Rep. Carolyn Cheeks Kilpatrick (D-MI) and her son, Kwame, at a 2002 conference in Washington on raising successful black young men. J.Scott Applewhite/AP hide caption

itoggle caption J.Scott Applewhite/AP

There's an anti-incumbent mood among many voters nationwide, and long-time Detroit Democratic Rep. Carolyn Cheeks Kilpatrick is struggling to retain her seat in Congress. But her biggest obstacle is not her legislative record — it's her name.

That's because in Detroit, for the past few years, the name Kilpatrick has been repeatedly connected to courtrooms and scandal. The seven-term congresswoman's son, former Mayor Kwame Kilpatrick, is serving prison time and facing a federal indictment. Even in May, when Carolyn Kilpatrick launched her bid for re-election at a Detroit union hall, the announcement came only two months after she'd testified before a federal grand jury on a topic she would not discuss publicly.

Her weariness from the continuing stream of charges involving her family name was apparent at the opening of her campaign.

"You never know what God has in store for you. And when I want to quit they say, 'No, you can't quit. Keep on going.' Lot of my best friends are retired and they still tell me, 'No, we need you there.' And I'm here to fight one more time," she says.

Yet in the media scrum following her announcement and at almost every news event since then, the first questions center less on her work than on allegations her son faces.

The flamboyant Kwame Kilpatrick was forced from the mayor's office in 2008 after perjuring himself about an affair with his chief of staff. He was sent to prison in May for violating probation and while incarcerated was indicted by a federal grand jury on 19 counts of fraud and tax evasion.

Carolyn Kilpatrick has never been implicated in any of the charges against her son.

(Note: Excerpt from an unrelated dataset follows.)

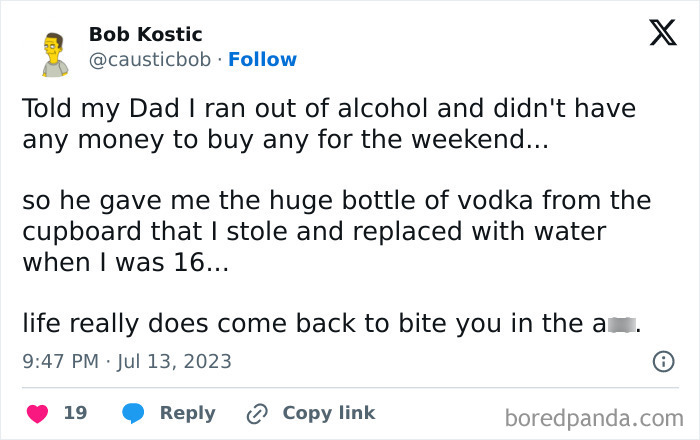Image resolution: width=700 pixels, height=440 pixels.
Task: Click the chain link icon
Action: [257, 413]
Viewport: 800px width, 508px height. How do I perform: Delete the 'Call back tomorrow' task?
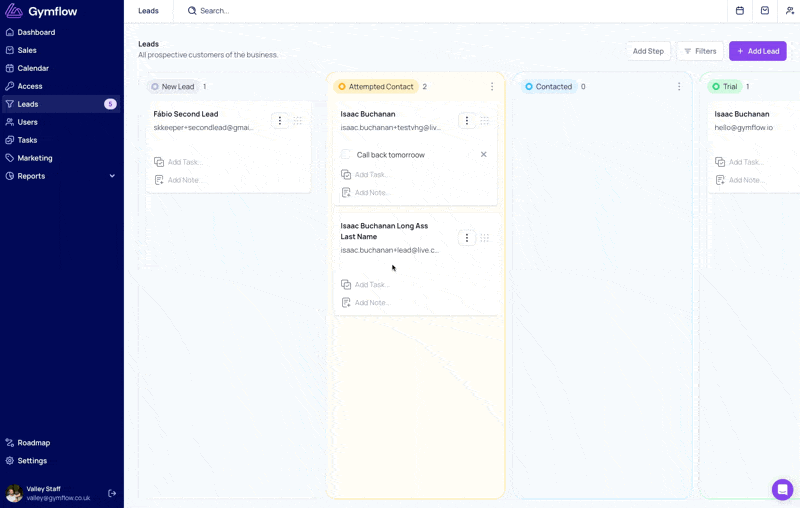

But the allegations typically frame debate here.

Stumping for votes over lunch at a Detroit senior center recently, one of Kilpatrick's opponents — Hansen Clarke — says Detroit needs jobs, and they won't appear amid the scent of scandal.

"Because the image of the region is tainted by Detroit's reputation of being represented by arrogant, corrupt, self-serving politicians. Businesses don't want to locate here because they can't trust the city because of the politics," Clarke says. "By electing me, I can change the image so that we have a fresher one that'll attract jobs and investment here."

Rep. Carolyn Cheeks Kilpatrick announces her campaign for an eighth House term. i i

Kilpatrick announces her bid for an eighth House term in May. She shrugged off suggestions that her son, disgraced former Detroit Mayor Kwame Kilpatrick, will be a drag on her re-election efforts. Carlos Osorio/AP hide caption

itoggle caption Carlos Osorio/AP
Rep. Carolyn Cheeks Kilpatrick announces her campaign for an eighth House term.

Kilpatrick announces her bid for an eighth House term in May. She shrugged off suggestions that her son, disgraced former Detroit Mayor Kwame Kilpatrick, will be a drag on her re-election efforts.

Carlos Osorio/AP

But the seniors in the lunchroom have decidedly mixed feelings.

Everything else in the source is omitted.